Below are records; how many of their lines contain "computer"? Answer with only the number.

** Opening EXERCISE DATA block **

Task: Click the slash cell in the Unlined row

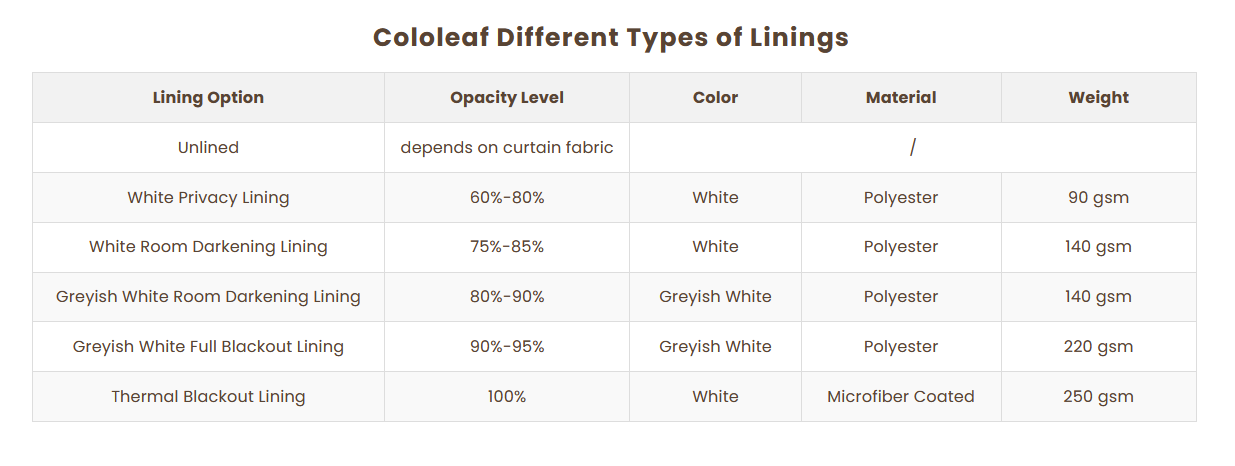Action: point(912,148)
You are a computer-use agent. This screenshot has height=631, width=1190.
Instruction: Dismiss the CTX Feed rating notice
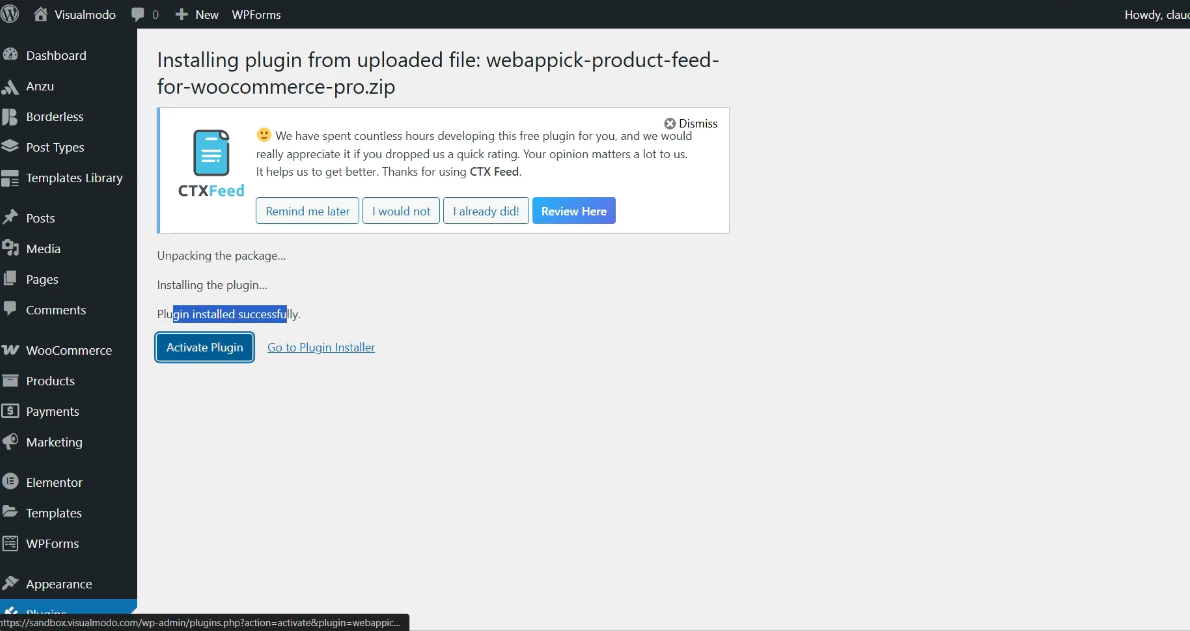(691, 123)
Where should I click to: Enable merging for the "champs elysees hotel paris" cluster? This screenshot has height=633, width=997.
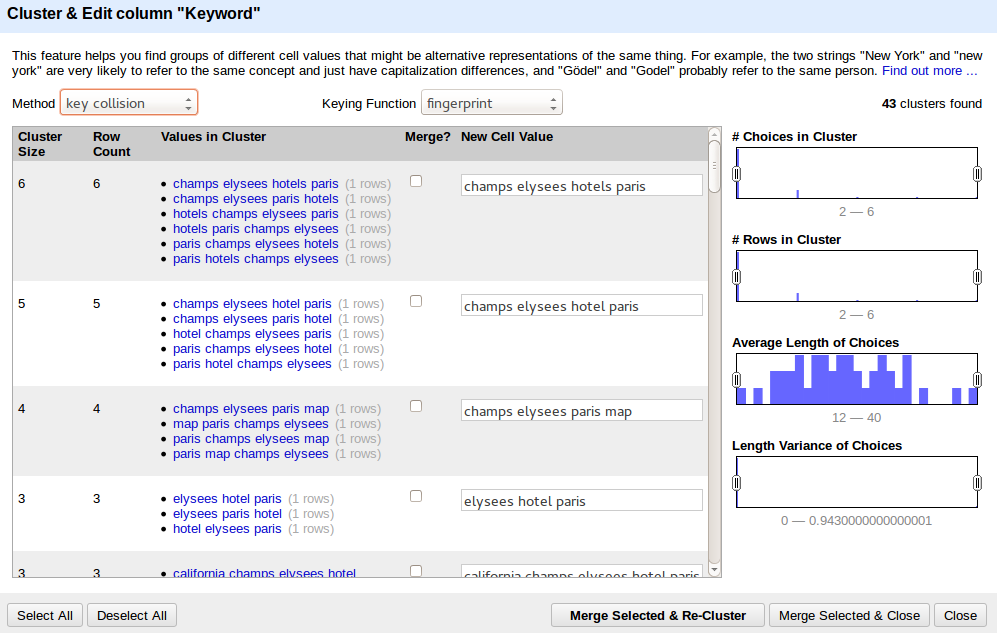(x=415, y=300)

** Closing EXERCISE DATA block **
** Opening EXERCISE DATA block **

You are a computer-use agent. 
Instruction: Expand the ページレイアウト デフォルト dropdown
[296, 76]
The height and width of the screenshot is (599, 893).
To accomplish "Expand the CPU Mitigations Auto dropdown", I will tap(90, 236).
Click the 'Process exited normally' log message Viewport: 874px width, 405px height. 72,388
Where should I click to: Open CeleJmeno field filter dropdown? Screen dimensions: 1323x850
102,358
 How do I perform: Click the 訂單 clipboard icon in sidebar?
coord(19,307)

** Closing EXERCISE DATA block **

ANSWER TO THIS EXERCISE: 2